* **CONSIGNES**
1 - Recopiez sans rien changer le passage du texte sur la chasse à l’autruche qui commence aux mots « L’époque la plus » et s’arrête après « longueur d’une semelle. ».
2 - D’après le texte sur la chasse à l’autruche, quelle est la seule arme que porte le cavalier ?

* **TEXTE SOURCE**
|---|
L’époque la plus favorable pour cette chasse est celle des grandes chaleurs de l’été; plus la température est élevée, moins l’autruche a de vigueur pour se défendre. Les Arabes précisent ce moment en disant que c’est celui où, l’homme étant debout, son ombre n’a pas plus de la longueur d’une semelle.

C’est une véritable excursion qui dure sept à huit jours; elle exige des mesures préparatoires, lesquelles sont concertées par une dizaine de cavaliers réunis en akued comme pour une razzia. Chaque cavalier est accompagné d’un de ses domestiques, prenant alors le nom de zemmal, et monté sur un chameau qui porte quatre peaux de bouc remplies d’eau, de l’orge pour le cheval, de la farine de blé (deguig), une autre espèce de farine grillée (rouina), des dattes, une marmite (mordjem) pour faire cuire les alimens, des lanières, une aiguille à passer, des fers et des clous de rechange. Le cavalier ne doit avoir qu’une chemise de laine ou de coton, une culotte en laine ; il s’entoure le cou et les oreilles d’une pièce d’étoffe légère appelée dans le désert haouli, maintenue par la corde de chameau; il porte aux pieds des semelles retenues par des cordons; il chausse des guêtres légères (trabag), et ne se charge ni de fusil, ni de pistolet, ni de poudre; sa seule arme est un bâton d’olivier sauvage ou de tamarin long de quatre ou cinq pieds et se terminant par un bout très pesant. On ne se met en chasse qu’après avoir appris par des voyageurs, des caravanes ou des agens envoyés à cet effet, la présence d’un grand nombre d’autruches sur un point désigné.
|---|
* **LISTE DES DONNÉES**
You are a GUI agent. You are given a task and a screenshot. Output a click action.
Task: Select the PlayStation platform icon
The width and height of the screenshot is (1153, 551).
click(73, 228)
|---|
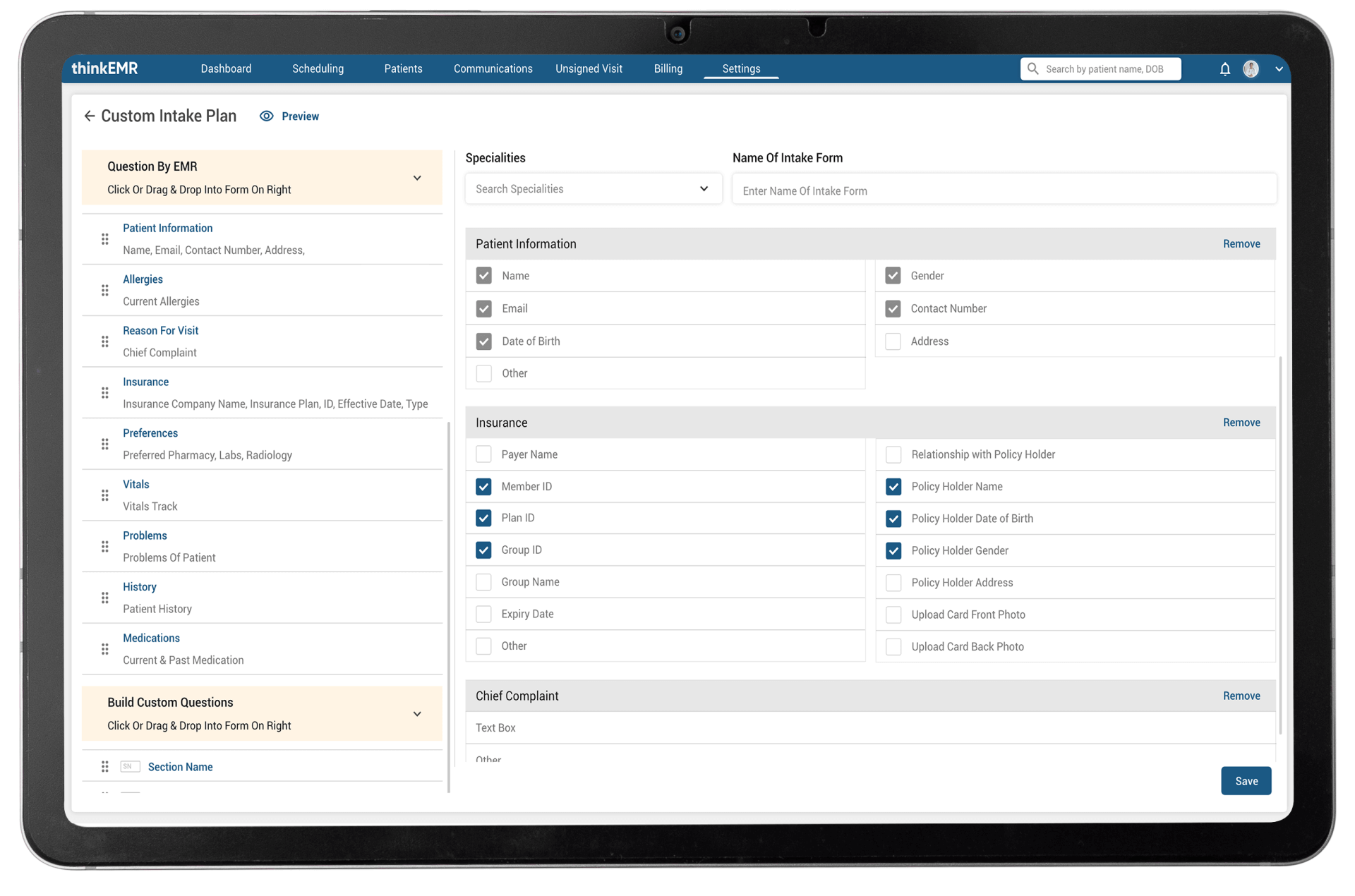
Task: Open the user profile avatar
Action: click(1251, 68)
|---|
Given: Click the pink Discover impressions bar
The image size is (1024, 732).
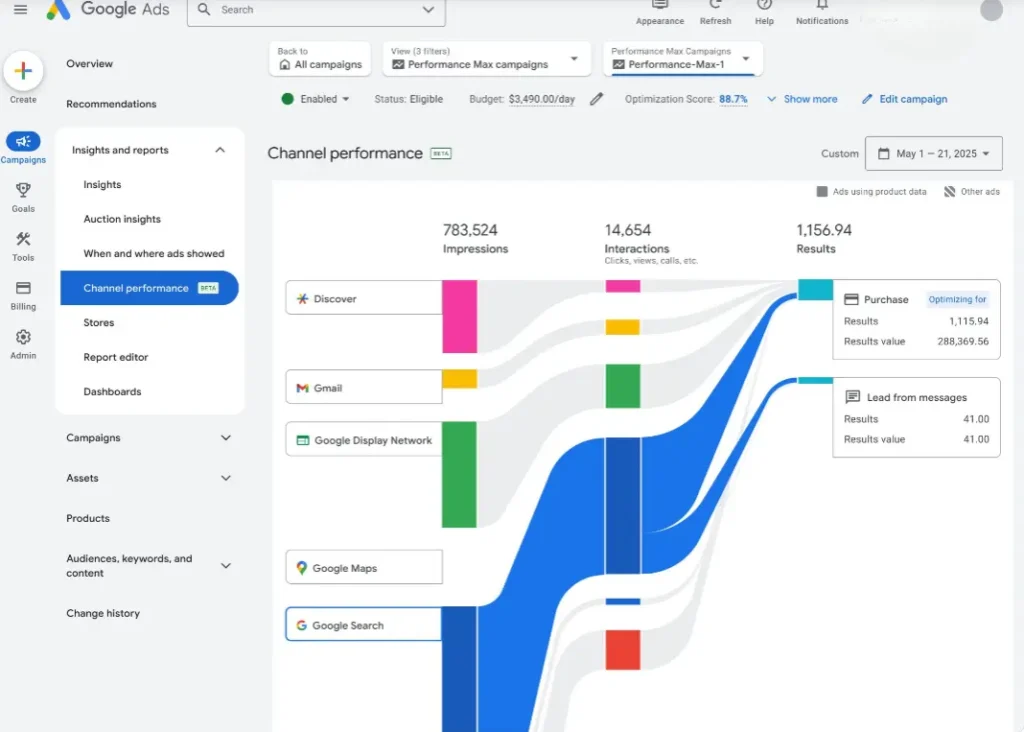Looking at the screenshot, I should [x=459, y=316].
|---|
* **RÉPONSES PAR CONSIGNE**
1 -
L’époque la plus favorable pour cette chasse est celle des grandes chaleurs de l’été; plus la température est élevée, moins l’autruche a de vigueur pour se défendre. Les Arabes précisent ce moment en disant que c’est celui où, l’homme étant debout, son ombre n’a pas plus de la longueur d’une semelle.

2 - Un bâton d’olivier sauvage ou de tamarin, long de quatre ou cinq pieds, avec un bout très pesant.